Ao contrário , aquele que não se apega a própria vida , guardá-la-á para a vida eterna . A vida eterna , para Jo, é a comunhão com o próprio Deus . E neste evangelho a vida eterna é algo que pode ser recebido e gozado aqui e agora , através da união com Cristo na fé (Jo 3,36) que se traduz no amor ao próximo (Jo 13,34;15,12). A vida que temos é o dom mais precioso que recebemos de Deus gratuitamente . Por isso , sacrificá-la pelo bem dos outros é a suprema confissão de amor que podemos fazer a Deus e aos irmãos . Dar a própria vida , como Jesus o fez, é a suprema medida do amor . Não se pode produzir vida sem dar a própria vida . Se o fruto supõe a morte , a entrega exige fé na fecundidade do amor . Amar é o único investimento que nunca falha . Crescer é sempre perder alguma coisa para passar a uma etapa de maior realização . O amor leal consiste em esquecer-se do próprio interesse e segurança para continuar trabalhando pela vida , pela dignidade e liberdade do homem no meio e apesar do sistema de morte ou a cultura de morte que continua dominando a sociedade . O desapego à própria vida é um retorno para a terra prometida, para o paraíso perdido.
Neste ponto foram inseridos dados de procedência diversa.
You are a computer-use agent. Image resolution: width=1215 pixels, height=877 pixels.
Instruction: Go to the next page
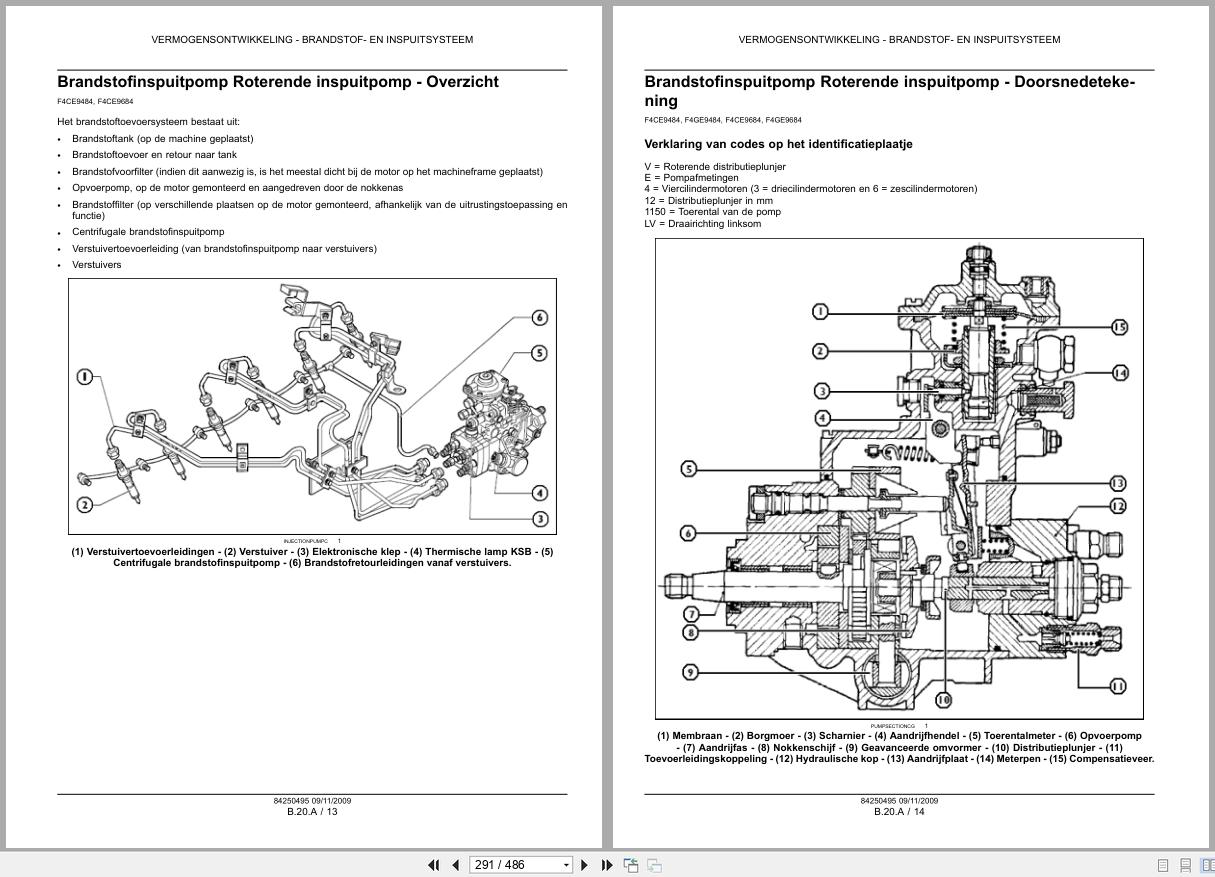(584, 864)
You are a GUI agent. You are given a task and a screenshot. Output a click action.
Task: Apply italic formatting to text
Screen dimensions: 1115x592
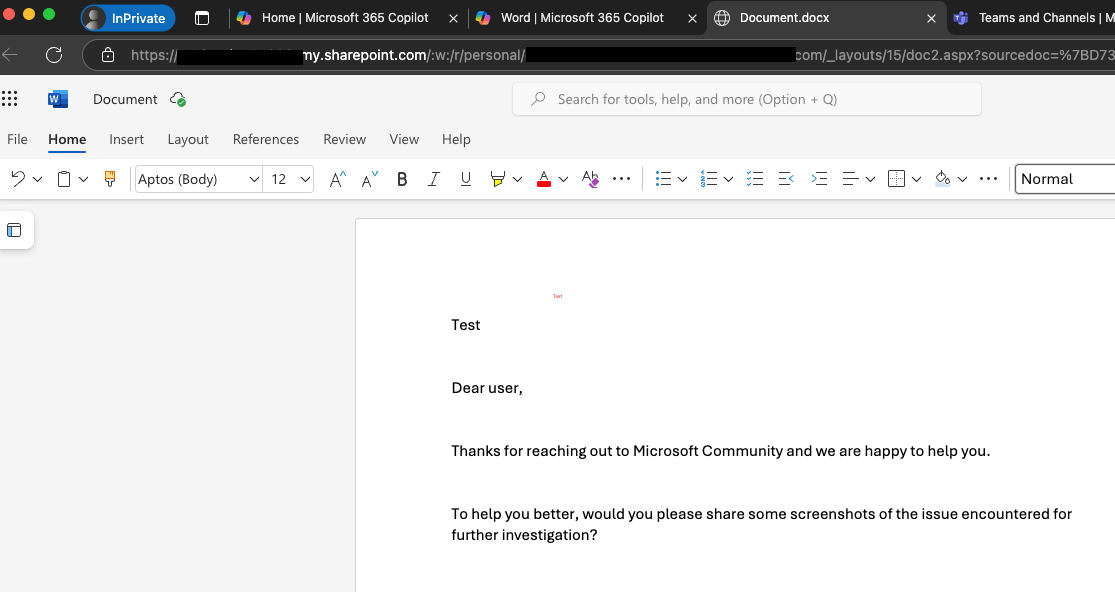tap(433, 179)
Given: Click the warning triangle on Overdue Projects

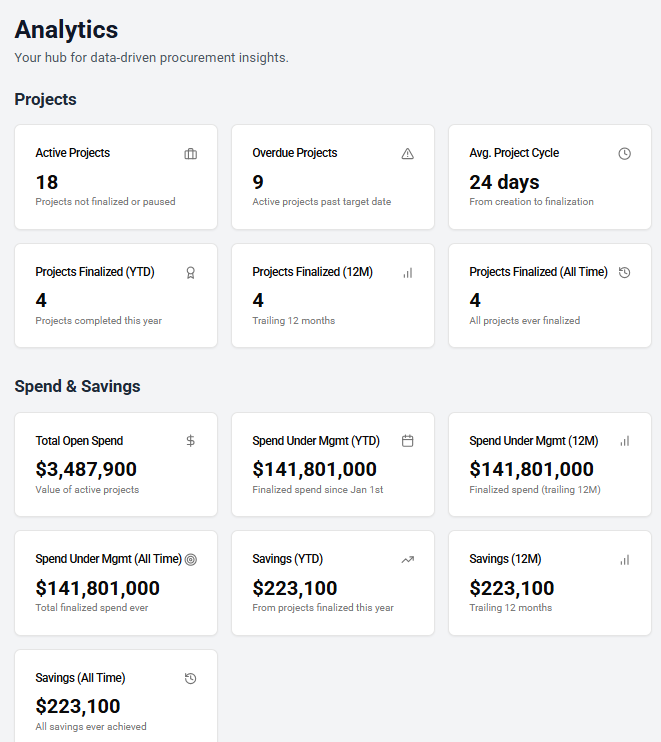Looking at the screenshot, I should pyautogui.click(x=407, y=154).
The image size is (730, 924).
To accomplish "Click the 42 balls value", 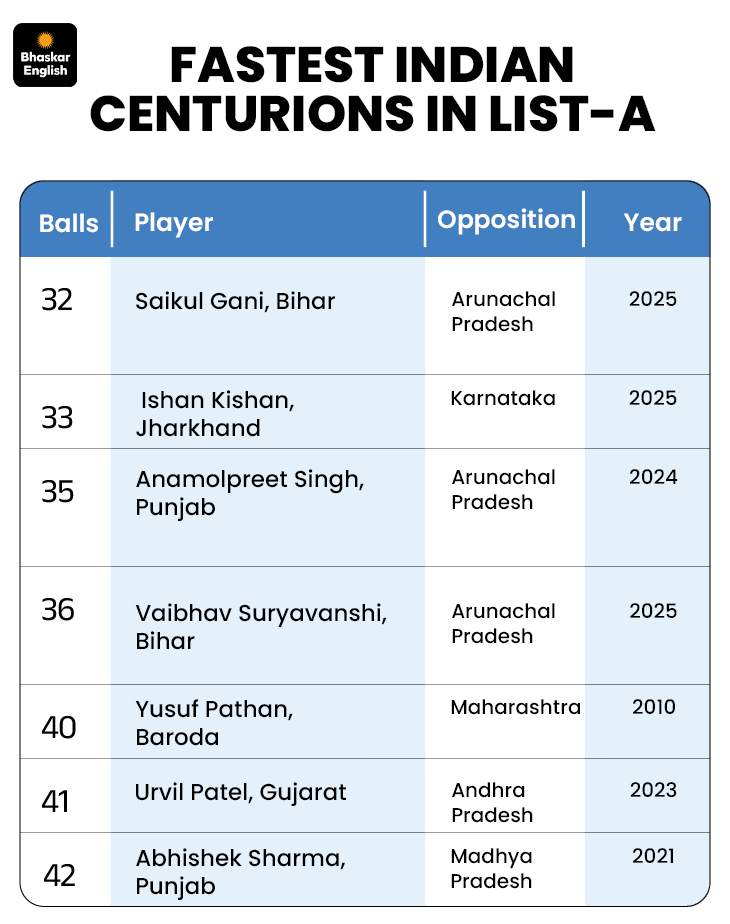I will coord(60,876).
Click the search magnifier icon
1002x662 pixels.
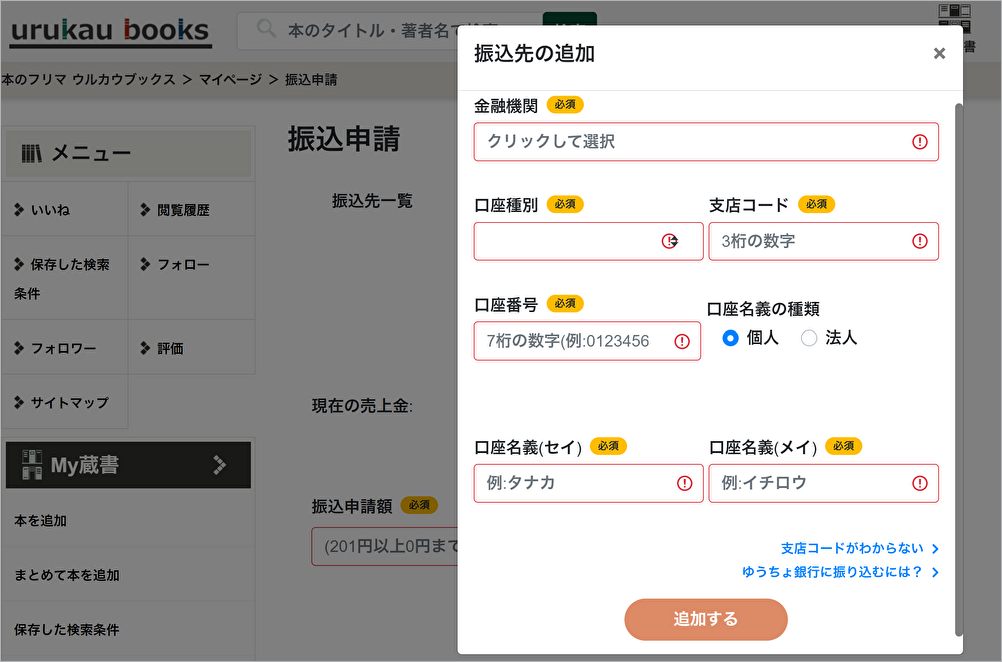coord(266,30)
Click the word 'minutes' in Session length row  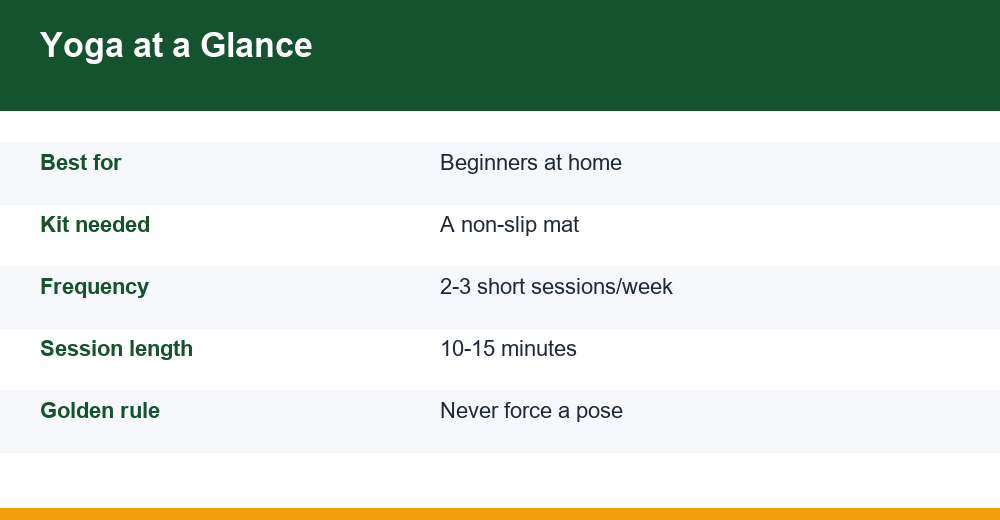(539, 348)
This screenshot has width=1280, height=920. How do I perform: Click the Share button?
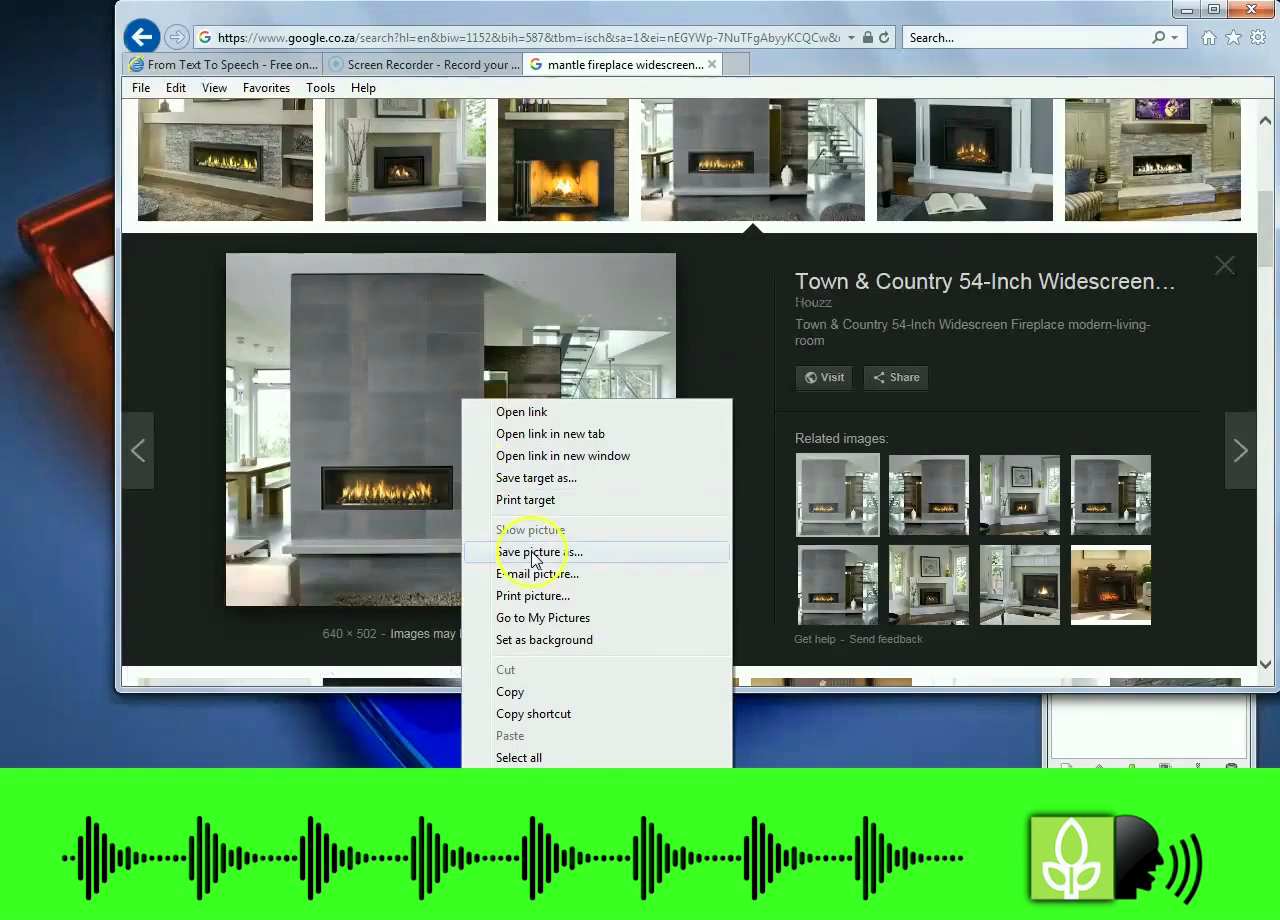coord(896,377)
O paraíso perde-se sempre que o homem ingrato usurpar , como próprios , os dons de Deus . Na medida em que partilharmos a kénosis (esvaziamento) de Jesus, participaremos também , na qualidade de filhos , do poder do amor de Deus . São Paulo chegou a dizer : “Mas o que era para mim lucro eu o tive como perda , por amor de Cristo . Mais ainda : tudo eu considero perda , pela excelência do conhecimento de Cristo Jesus, meu Senhor . Por ele , eu perdi tudo e tudo tenho como esterco para ganhar a Cristo e ser achado nele...a justiça que vem de Deus apoiado na fé , para conhecê-lo, conhecer o poder da sua ressurreição e a participação nos seus sofrimentos, conformando-me com ele na sua morte , para ver se alcanço a ressurreição de entre os mortos . Não que eu já tenha alcançado ou que já seja perfeito , mas vou prosseguindo para ver se o alcanço, pois que também já fui alcançado por Cristo Jesus” (Fl 3,7-12).